I know the second Republican “debate” is tonight, but I’m not watching it.  Frankly, it just seems like too much of a freak show, or like I’m slowing down to rubberneck at some accident on the highway.  I feel sorry for most of the candidates, too.

This is all because of Donald Trump.  Just watching him kind of embarrasses me.  It’s as if he will say anything, or change any position, for an applause line.  He doesn’t seem to do his homework, either.

Sorry, but I think the job of running our country is a lot more serious than that, and requires more thought than it takes to fire off a late night Tweet.  I don’t want a President who “wings it.”  I want the President — whoever he or she may be — to make good decisions, not provide entertainment.

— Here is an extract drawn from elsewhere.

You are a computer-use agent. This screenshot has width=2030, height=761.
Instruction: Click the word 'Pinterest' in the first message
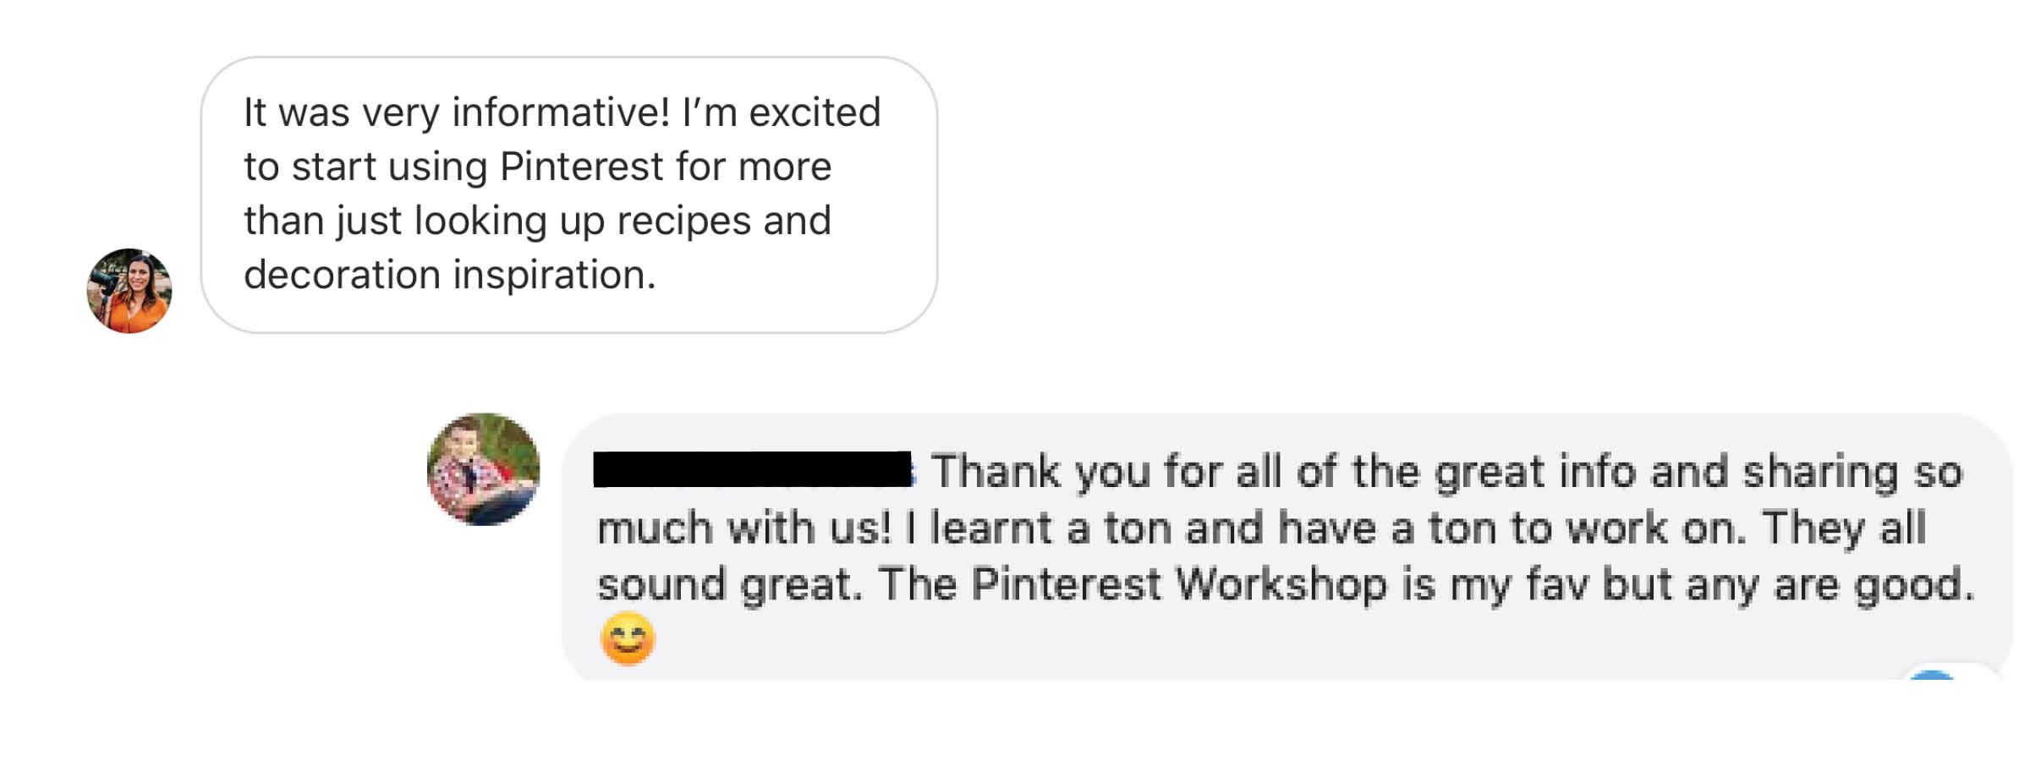[582, 166]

So I’m not going to watch the debate tonight.  I’ll read the news accounts, and pay attention to what the non-Trump candidates have to say — to the extent that the press even reports that information amidst all the Trump histrionics.  And in the meantime, I’ll be grateful that the real debating and real voting isn’t for a few months yet.  With luck, by then the Trump balloon will have finally popped, and we can start paying attention again.

The Trump Debate Conspiracy Theory

If you were conspiracy minded — and who among us doesn’t have a touch of that lurking somewhere in your personality? — you might swear that Donald Trump’s shenanigans were part of a plot to boost the viewership for the first Republican presidential debate.

This past weekend, I heard a lot of talk about the Donald and the first Republican debate.  The Republican folks, regardless of whether they think Trump is great for “telling the truth” or consider him an oddball gloryhound, will be watching, and at least one diehard Democrat conceded that he probably would tune in just to see what kind of weirdness the Trumpster might produce.  Why not?  It might be good TV.  As one of the people who talked about Trump kept saying, “he’s entertaining!”

And I suppose he is, in the same perverse way that a train wreck or a messy public divorce of Hollywood celebs might be viewed as entertaining.

What does that mean for the other Republicans?  It means that you hope that your poll numbers are good enough that you get to share the stage with the guy who’s getting all of the press.  The ratings for this first debate probably will get the highest ratings for any debate, ever, that isn’t between the two nominated candidates, and you sure as heck would want to be present to have that big audience checking you out.  And if the Donald implodes — which inevitably will happen, if it hasn’t happened by then, anyway — and you can come across as an appealing alternative, so much the better.  If you’re not on stage, you don’t get any of that crucial face time before a national audience.

Could Trumpelstiltskin have concocted all of this hullabaloo as part of some devious political strategy to command as much attention as possible and suck all of the oxygen away from the Ds?  Who knows?  But it’s a pretty good conspiracy theory, isn’t it?  In fact, it’s just the kind of conspiracy theory that the Donald himself would likely latch onto.